Wären nicht andere Wege erstrebenswert als die totale Kommerzialisierung? Wieso überlassen wir das Feld denen, die uns vor kurzem noch verfolgt haben? Monsanto & Co. sind längst in den Startlöchern. Patentierte Hanfsamen sind kein Fremdwort mehr. Die meisten Hanffirmen an den Börsen kommen aus Kanada und den USA, ebenso wie viele der medizinischen Hanfprodukte hierzulande. Der Hanfimperialismus wird sich 2018 mit der Legalisierung in Kanada noch intensivieren. Er zeigt sich bei uns an den Messen von kommerziellen US­amerikanischen Veranstaltern (International Cannabis Business Conference im April 2017 in Berlin), an Hanf­Heilsversprechern wie dem Kanadier Rick Simpson (siehe Seite 95) und an der Vielzahl an neuen, nicht immer notwendigen Hanfprodukten.

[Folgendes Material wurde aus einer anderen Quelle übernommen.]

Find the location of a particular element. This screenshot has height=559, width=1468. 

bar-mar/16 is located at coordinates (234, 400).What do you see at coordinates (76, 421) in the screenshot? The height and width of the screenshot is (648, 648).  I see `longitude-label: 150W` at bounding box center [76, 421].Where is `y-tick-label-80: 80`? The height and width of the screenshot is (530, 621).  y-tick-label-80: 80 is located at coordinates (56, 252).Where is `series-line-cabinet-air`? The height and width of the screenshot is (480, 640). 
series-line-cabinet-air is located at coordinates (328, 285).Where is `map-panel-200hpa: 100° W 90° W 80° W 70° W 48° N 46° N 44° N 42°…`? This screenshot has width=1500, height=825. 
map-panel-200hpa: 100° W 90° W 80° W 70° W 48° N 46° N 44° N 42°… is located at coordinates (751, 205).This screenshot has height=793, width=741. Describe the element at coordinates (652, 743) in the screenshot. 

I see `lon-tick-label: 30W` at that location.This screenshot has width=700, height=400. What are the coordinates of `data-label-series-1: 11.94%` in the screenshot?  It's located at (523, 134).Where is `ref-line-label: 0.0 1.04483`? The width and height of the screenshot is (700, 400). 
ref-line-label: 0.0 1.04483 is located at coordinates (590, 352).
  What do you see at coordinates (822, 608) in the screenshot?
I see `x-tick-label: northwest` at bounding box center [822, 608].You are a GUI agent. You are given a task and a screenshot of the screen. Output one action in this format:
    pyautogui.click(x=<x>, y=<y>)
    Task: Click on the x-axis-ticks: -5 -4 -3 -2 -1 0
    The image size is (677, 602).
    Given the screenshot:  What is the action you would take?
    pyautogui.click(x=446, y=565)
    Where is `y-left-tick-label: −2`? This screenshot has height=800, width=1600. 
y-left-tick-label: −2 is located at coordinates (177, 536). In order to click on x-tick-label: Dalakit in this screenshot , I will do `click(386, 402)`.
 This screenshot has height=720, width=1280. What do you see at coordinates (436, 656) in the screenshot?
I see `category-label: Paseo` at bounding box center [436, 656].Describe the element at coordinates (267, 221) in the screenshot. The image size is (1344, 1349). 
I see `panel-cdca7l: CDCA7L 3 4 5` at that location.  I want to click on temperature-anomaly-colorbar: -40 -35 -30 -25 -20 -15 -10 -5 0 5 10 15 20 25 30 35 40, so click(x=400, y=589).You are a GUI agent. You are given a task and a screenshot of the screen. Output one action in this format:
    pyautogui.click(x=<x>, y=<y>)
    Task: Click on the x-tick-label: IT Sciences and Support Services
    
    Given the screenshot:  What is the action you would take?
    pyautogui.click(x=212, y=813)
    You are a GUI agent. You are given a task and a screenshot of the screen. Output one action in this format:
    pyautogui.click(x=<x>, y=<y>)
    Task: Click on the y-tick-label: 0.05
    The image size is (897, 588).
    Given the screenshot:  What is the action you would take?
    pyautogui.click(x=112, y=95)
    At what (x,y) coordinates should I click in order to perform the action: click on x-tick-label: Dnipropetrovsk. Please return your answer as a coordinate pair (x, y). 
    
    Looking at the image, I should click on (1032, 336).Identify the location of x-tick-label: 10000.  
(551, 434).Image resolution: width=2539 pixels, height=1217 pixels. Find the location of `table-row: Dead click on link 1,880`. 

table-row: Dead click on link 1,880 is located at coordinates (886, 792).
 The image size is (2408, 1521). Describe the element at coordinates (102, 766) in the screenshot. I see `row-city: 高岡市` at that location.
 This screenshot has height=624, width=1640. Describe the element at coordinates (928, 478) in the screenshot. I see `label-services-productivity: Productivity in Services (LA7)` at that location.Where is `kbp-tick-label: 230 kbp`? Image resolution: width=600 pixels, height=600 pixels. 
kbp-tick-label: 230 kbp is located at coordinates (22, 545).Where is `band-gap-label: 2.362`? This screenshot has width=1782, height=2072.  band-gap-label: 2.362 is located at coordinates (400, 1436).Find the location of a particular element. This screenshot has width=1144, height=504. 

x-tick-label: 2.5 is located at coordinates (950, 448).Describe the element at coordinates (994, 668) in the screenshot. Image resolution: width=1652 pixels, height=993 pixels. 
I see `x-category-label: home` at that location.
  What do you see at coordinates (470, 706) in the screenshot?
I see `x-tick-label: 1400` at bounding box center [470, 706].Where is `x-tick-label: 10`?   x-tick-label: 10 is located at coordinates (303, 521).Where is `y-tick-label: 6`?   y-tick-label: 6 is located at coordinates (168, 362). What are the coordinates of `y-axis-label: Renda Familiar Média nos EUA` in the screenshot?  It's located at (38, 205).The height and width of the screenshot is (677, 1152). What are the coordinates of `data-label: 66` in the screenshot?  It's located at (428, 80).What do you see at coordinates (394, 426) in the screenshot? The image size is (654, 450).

Um dieser Tendenz entgegenzuwirken, können wir uns organisieren und uns das große Stück vom Hanfkuchen abschneiden, das uns zusteht. Lange waren die holländischen Coffeeshops das Vorzeigebeispiel für einen regulierten Verkauf von berauschenden Hanfprodukten. Vor einigen Jahren sind Cannabis Social Clubs (CSC) entstanden; sie erfreuen sich seither großer Beliebtheit und sind in Spanien zum Beispiel weitgehend toleriert.

Auch Genossenschaften sind ein gutes Modell, um das Hanfgeschäft nicht den Multis zu überlassen. Den Eigenanbau von Hanf dürfen wir nicht aus den Händen geben – er muss in unserem Garten, auf unserem Balkon bleiben, und dass er für den Eigenkonsum längst erlaubt sein sollte, versteht sich von selbst. Setzen wir uns also dafür ein, dass Hanf in unserer Kultur bleibt – im doppelten Sinne.

Vielleicht hat Hanf trotzdem durchaus das Potenzial, die Welt zu verändern – als Nutz­ oder als Medizinalpfanze. Tatsächlich ist es nicht egal, mit welchen psychoaktiven Genussmitteln sich der Mensch berauscht. Alle Substanzen besitzen einen Heil­, einen Genuss­ oder einen Suchtfaktor. Wir selbst entscheiden, wie wir sie einsetzen und wie sie unsere Weltanschauung, abgesehen vom Spaßfaktor, positiv beeinfussen – und ob wir etwas Sinn volles daraus machen. Wer weiß, vielleicht waren die bekifften Ideen in unserer Jugend ja doch nicht so verkehrt.